= James J. Fox =

American historian and anthropologist

James Joseph Fox (born 29 May 1940) is an American anthropologist and historian of Indonesia.

He was educated at Harvard University (AB 1962) and Oxford University in (Social Anthropology)(B Litt. 1965, DPhil. 1968) where he was a Rhodes Scholar. The title of his doctoral thesis was The Rotinese: A study of the social organisation of an eastern indonesian people

His long-term position was in the Anthropology Department of the Research School of Pacific (and Asian) Studies, of which he was Director in 1998–2006. He also taught at various universities including Harvard, Cornell, Duke and Chicago in the U.S., and various European Universities including Leiden, Bielefeld and the École des Hautes Études en Sciences Sociales.

He was elected a foreign member of the Royal Netherlands Academy of Arts and Sciences in 1988 and is a Fellow of the Academy of the Social Sciences in Australia.

He has conducted fieldwork in Java, Roti, and East Timor.

He has also been an administrator at Australian National University at the Research School of Pacific and Asian Studies.

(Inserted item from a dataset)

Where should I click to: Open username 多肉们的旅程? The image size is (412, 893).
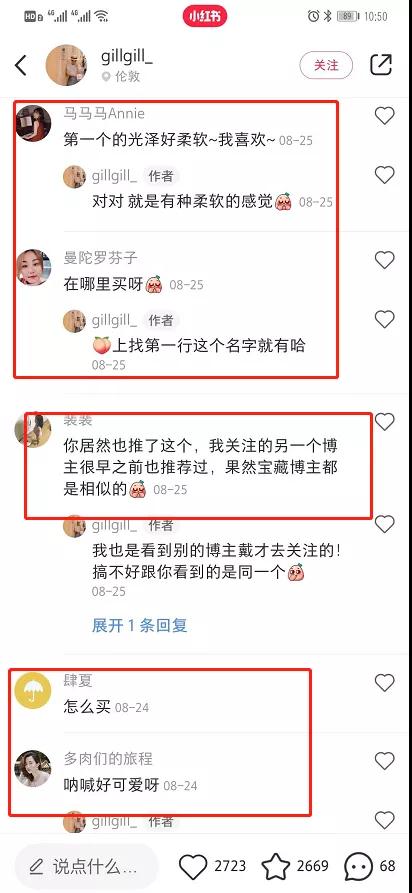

He is currently Professorial fellow in the ANU Resource Management in Asia-Pacific Program (RMAP).

==Works include:- ==
- 1977 Harvest of the Palm: Ecological Change in Eastern Indonesia.
- 1980 The Flow of Life: Essays on Eastern Indonesia.
- 1980 Indonesia: The Making of a Culture. (Vol 1 of 3 volumes of Indonesia: Australian Perspectives)
- 1980 Indonesia: Australian Perspectives. Canberra: Research School of Pacific Studies, The Australian National University [3 volumes published as a single volume, with editors:J.J. Fox, R.G. Garnaut, P.T. McCawley, and J.A.C. Mackie.]
- 1986 Bahasa, Sastra dan Sejarah: Kumpulan Karangan Mengenai Masyarakat Pulau Roti. Jakarta: Penerbit Djambatan.[Language, Literature and History: Collected Essays on Rotinese Society.Six essays in English on Rotinese culture and history with accompanying Indonesian translations.]
- 1988 To Speak in Pairs: Essays on the Ritual Languages of Eastern Indonesia.
- 1992 The Heritage of Traditional Agriculture Among the Western Austronesians.
- 1993 Balanced Development: East Java in the New Order.
- 1993 Inside Austronesian Houses: Perspectives on Domestic Designs for Living.
- 1995 The Austronesians: Historical and Comparative Perspectives.
- 1996 Origin, Ancestry and Alliance: Explorations in Austronesian Ethnography.